Prix et où l’acheter
Nutravision est vendu exclusivement sur le site de Biovancia, autour de 69 € la boîte (affiché barré à 99 €), avec des tarifs dégressifs sur les formats multi-boîtes. C’est un positionnement premium pour une formule dont on ne connaît pas les dosages : on paie en partie l’extrait breveté Maquibright et la marque. Biovancia met en avant une garantie satisfait ou remboursé, qui limite le risque financier, mais l’achat se fait à l’aveugle côté concentrations.
Avis des utilisateurs
Les retours que nous avons recoupés sont partagés. Côté positif, plusieurs utilisateurs évoquent des yeux moins secs et une fatigue visuelle réduite après quelques semaines, surtout les gros utilisateurs d’écrans. Côté mitigé, on retrouve les critiques classiques de la catégorie : des personnes ne constatant aucun changement, et un prix jugé élevé pour un complément vision.
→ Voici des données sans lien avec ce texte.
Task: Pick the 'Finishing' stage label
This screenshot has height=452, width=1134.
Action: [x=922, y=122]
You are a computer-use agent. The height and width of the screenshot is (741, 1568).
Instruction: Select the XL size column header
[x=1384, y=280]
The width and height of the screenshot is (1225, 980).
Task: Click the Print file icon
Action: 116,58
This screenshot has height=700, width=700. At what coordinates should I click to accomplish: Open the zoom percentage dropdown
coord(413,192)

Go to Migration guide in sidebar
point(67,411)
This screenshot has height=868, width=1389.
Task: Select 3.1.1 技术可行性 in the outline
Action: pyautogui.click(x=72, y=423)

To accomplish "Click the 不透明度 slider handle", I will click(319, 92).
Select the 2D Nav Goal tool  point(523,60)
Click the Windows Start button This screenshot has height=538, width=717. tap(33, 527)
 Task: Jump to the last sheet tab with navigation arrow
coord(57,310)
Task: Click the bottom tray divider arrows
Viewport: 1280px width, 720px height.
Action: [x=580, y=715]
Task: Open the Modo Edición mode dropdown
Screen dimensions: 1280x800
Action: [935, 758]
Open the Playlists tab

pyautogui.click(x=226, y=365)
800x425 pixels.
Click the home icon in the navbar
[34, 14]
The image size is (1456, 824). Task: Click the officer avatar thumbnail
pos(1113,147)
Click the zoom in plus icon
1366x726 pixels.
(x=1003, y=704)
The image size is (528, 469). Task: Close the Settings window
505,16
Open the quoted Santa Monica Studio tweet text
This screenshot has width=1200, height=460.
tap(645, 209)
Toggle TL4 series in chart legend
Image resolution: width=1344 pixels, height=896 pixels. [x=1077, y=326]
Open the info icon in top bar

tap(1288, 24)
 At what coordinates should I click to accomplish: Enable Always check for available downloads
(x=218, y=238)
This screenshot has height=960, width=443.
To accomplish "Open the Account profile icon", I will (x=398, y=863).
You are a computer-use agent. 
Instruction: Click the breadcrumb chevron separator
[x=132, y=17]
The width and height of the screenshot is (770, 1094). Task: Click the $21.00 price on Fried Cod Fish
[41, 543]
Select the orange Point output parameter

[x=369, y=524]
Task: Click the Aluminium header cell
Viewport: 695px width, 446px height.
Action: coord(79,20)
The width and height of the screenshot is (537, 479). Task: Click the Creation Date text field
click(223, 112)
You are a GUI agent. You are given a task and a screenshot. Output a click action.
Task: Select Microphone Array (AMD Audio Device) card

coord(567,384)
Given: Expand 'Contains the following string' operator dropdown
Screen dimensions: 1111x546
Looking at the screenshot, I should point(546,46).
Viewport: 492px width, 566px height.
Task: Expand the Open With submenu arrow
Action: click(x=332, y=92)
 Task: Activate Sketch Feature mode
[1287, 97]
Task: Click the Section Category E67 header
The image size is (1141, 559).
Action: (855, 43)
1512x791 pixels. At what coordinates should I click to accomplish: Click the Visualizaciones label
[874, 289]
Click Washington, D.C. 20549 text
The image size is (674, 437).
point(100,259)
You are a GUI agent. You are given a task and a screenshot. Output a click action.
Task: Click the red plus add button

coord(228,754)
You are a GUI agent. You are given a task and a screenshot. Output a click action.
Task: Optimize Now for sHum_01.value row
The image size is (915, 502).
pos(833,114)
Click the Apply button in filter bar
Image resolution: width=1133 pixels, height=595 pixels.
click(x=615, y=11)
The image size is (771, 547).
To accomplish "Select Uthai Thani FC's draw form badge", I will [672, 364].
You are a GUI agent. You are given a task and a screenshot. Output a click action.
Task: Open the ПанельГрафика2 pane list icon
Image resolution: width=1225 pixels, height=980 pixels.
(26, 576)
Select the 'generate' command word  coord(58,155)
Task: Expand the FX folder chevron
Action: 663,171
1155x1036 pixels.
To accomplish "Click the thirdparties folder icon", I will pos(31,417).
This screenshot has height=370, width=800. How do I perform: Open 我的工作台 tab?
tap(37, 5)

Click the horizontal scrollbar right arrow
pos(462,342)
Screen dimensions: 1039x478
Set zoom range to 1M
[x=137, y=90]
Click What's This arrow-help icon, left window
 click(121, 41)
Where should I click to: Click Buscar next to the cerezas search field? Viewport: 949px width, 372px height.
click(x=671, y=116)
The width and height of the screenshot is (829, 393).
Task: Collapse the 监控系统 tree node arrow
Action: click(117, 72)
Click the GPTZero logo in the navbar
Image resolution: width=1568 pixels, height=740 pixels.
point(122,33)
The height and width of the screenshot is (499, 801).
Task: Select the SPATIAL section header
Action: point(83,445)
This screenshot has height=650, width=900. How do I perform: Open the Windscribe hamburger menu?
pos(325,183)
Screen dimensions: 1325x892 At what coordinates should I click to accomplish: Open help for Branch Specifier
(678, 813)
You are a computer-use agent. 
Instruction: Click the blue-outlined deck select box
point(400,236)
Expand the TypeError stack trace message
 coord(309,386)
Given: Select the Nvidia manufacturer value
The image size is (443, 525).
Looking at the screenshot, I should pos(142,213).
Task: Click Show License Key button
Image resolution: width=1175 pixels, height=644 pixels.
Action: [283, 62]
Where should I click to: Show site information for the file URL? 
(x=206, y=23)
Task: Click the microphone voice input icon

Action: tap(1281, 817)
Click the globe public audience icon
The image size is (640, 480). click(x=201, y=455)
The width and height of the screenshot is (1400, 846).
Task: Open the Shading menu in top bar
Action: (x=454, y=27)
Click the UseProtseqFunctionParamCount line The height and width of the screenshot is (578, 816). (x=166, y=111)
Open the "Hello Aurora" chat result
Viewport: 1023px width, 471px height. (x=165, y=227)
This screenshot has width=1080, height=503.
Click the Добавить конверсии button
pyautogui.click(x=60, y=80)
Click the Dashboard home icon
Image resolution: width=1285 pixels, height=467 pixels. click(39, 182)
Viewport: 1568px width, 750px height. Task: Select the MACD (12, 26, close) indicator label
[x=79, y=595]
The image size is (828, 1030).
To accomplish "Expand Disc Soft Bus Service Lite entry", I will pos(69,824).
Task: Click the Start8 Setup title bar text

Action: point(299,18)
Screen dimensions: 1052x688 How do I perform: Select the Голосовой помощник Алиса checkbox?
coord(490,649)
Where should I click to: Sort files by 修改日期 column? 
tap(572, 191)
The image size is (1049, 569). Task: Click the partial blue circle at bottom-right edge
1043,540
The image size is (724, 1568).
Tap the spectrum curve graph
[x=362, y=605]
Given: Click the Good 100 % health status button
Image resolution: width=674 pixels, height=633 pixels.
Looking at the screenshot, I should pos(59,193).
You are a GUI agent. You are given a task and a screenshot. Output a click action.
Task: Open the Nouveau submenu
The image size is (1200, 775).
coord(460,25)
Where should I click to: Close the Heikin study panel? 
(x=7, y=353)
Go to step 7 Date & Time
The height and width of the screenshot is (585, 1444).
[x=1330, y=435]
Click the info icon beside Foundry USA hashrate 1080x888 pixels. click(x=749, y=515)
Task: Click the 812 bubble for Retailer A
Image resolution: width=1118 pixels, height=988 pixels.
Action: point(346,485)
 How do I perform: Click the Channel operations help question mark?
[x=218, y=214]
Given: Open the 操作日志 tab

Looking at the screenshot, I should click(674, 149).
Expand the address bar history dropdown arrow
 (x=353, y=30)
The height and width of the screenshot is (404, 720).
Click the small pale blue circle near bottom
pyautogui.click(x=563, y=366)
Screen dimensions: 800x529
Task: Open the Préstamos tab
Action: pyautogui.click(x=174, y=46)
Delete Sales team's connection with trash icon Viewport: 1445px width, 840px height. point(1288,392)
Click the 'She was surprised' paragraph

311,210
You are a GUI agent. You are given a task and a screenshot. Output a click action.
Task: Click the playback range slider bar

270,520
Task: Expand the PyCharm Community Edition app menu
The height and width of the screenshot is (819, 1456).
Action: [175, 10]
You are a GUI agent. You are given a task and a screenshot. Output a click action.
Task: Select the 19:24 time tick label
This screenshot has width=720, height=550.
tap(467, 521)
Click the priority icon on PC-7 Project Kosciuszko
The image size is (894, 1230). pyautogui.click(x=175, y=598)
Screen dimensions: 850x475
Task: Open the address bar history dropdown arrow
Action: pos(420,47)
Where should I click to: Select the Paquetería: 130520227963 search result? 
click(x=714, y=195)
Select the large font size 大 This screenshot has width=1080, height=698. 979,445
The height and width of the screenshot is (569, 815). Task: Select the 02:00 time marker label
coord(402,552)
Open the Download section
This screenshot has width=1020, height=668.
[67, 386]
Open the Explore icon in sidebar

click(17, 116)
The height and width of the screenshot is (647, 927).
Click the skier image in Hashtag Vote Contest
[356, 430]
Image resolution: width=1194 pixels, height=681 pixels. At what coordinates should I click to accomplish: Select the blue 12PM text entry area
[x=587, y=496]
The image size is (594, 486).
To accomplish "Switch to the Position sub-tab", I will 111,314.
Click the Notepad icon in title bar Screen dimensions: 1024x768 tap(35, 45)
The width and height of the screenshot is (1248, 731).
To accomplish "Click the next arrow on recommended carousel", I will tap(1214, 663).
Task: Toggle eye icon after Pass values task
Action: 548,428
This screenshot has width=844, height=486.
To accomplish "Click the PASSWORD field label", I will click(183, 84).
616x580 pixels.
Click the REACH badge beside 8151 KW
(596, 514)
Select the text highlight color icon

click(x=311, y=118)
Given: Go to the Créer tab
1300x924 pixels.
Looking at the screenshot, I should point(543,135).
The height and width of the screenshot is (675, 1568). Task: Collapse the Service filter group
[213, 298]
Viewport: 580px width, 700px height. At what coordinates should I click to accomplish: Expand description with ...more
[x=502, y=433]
L’absence de tableau nutritionnel public alimente aussi une partie des réserves : difficile de comparer objectivement avec un concurrent qui, lui, affiche ses dosages.
Précautions et effets secondaires
Aux usages habituels, ces actifs sont bien tolérés. Le zinc à dose élevée et prolongée peut perturber l’absorption du cuivre : évitez de cumuler plusieurs compléments riches en zinc. La lutéine et la zéaxanthine ont un excellent profil de sécurité. Par prudence, le produit est déconseillé aux femmes enceintes ou allaitantes sans avis médical. Surtout, un complément ne traite aucune pathologie oculaire : en cas de baisse de vision, de douleur ou de symptôme persistant, consultez un ophtalmologiste plutôt que de compter sur une cure.
Questions fréquentes
Nutravision améliore-t-il vraiment la vue ?
Quels sont les dosages des actifs de Nutravision ?
En combien de temps Nutravision fait-il effet ?
Combien coûte Nutravision et où l’acheter ?
Y a-t-il des contre-indications ?
Nutravision — notre conclusion
Nutravision coche les bonnes cases sur le papier : lutéine, zéaxanthine, zinc et Maquibright sont des choix logiques pour le confort visuel et la protection de la rétine. Mais Biovancia ne publie aucun dosage, ce qui rend impossible de vérifier que la formule atteint les seuils utiles, alors qu’on la paie 69 € la boîte. C’est un complément correct pour le confort des yeux secs et la fatigue d’écran, à condition de tenir la cure plusieurs mois et de ne rien en attendre de spectaculaire. À ce prix, exiger la transparence des dosages serait légitime.